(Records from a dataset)
============================================================

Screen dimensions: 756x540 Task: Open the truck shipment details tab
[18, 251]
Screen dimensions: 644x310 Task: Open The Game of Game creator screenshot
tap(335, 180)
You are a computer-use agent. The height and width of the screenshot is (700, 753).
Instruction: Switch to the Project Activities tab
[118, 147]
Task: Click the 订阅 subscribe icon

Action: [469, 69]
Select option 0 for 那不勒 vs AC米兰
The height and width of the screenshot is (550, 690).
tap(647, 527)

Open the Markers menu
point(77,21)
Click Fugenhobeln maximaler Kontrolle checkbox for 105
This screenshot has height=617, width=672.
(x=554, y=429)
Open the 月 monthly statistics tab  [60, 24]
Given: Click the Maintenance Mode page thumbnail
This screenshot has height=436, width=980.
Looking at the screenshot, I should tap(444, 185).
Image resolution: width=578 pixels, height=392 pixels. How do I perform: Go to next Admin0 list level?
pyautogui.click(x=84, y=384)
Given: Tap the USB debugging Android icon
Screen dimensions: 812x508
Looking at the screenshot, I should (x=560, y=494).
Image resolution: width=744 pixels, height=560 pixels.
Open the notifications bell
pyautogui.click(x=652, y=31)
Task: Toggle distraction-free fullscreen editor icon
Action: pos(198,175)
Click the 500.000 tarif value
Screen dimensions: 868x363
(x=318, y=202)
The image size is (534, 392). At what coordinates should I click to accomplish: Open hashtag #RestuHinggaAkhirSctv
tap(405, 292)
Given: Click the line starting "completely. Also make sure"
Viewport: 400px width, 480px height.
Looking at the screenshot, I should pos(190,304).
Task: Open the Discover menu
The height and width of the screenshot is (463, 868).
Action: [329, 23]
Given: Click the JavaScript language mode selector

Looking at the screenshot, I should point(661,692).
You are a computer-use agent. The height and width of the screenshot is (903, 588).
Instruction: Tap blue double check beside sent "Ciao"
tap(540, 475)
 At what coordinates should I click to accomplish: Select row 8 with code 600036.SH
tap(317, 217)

============================================================

**TASK PROMPT**
The answer is every entry, copied word for word.

**OUTPUT OF THE TASK**
Screen dimensions: 756x540 Task: Open the truck shipment details tab
[18, 251]
Screen dimensions: 644x310 Task: Open The Game of Game creator screenshot
tap(335, 180)
You are a computer-use agent. The height and width of the screenshot is (700, 753).
Instruction: Switch to the Project Activities tab
[118, 147]
Task: Click the 订阅 subscribe icon

Action: [469, 69]
Select option 0 for 那不勒 vs AC米兰
The height and width of the screenshot is (550, 690).
tap(647, 527)

Open the Markers menu
point(77,21)
Click Fugenhobeln maximaler Kontrolle checkbox for 105
This screenshot has height=617, width=672.
(x=554, y=429)
Open the 月 monthly statistics tab  [60, 24]
Given: Click the Maintenance Mode page thumbnail
This screenshot has height=436, width=980.
Looking at the screenshot, I should tap(444, 185).
Image resolution: width=578 pixels, height=392 pixels. How do I perform: Go to next Admin0 list level?
pyautogui.click(x=84, y=384)
Given: Tap the USB debugging Android icon
Screen dimensions: 812x508
Looking at the screenshot, I should (x=560, y=494).
Image resolution: width=744 pixels, height=560 pixels.
Open the notifications bell
pyautogui.click(x=652, y=31)
Task: Toggle distraction-free fullscreen editor icon
Action: pos(198,175)
Click the 500.000 tarif value
Screen dimensions: 868x363
(x=318, y=202)
The image size is (534, 392). At what coordinates should I click to accomplish: Open hashtag #RestuHinggaAkhirSctv
tap(405, 292)
Given: Click the line starting "completely. Also make sure"
Viewport: 400px width, 480px height.
Looking at the screenshot, I should pos(190,304).
Task: Open the Discover menu
The height and width of the screenshot is (463, 868).
Action: [329, 23]
Given: Click the JavaScript language mode selector

Looking at the screenshot, I should point(661,692).
You are a computer-use agent. The height and width of the screenshot is (903, 588).
Instruction: Tap blue double check beside sent "Ciao"
tap(540, 475)
 At what coordinates should I click to accomplish: Select row 8 with code 600036.SH
tap(317, 217)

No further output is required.